Nicki holte einen Gepäckwagen, wir wuchteten die beiden Seesäcke und die Rucksäcke darauf, schoben ihn aus dem allgemeinen Gewühle und lehnten uns aufatmend an die Wand.
»So«, sagte Nicki mit blitzenden Augen. »Jetzt geht das Abenteuer los.«
Sie löste das Band und schüttelte ihre langen Haare. »Freiheit bis in die Haarspitzen!«
Das ist meine Schwester Nicki. Manchmal ein bisschen überschwänglich, im Allgemeinen aber ziemlich normal.

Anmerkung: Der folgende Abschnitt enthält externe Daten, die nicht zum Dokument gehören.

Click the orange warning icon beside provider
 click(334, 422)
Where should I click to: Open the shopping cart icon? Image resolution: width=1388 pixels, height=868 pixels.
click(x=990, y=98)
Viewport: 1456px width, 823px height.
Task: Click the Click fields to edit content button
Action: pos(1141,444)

»So ein Glück, dass wir die Reise geschenkt bekommen haben«, sagte sie und schaute auf die Uhr. »Los, wir müssen zum Treffpunkt. Aber schleich dich unauffällig an, ich möchte die anderen erst mal aus der Ferne anschauen; wer weiß, was das für Typen sind. Vielleicht trifft uns der Schlag und wir müssen uns von dem erst erholen, bevor wir uns zu erkennen geben.«
Damit war ich einverstanden. Ich hatte schon feuchte Hände vor Aufregung. Wenn das nun Leute waren, die ich nicht leiden kann? Mit denen sollte ich drei Wochen verbringen? Nicht in einer Großstadt, bitte sehr, wo man sich aus dem Weg hätte gehen können, nein, in der absoluten, totalen Wildnis, wo man auf die Menschen angewiesen war, mit denen man unterwegs war.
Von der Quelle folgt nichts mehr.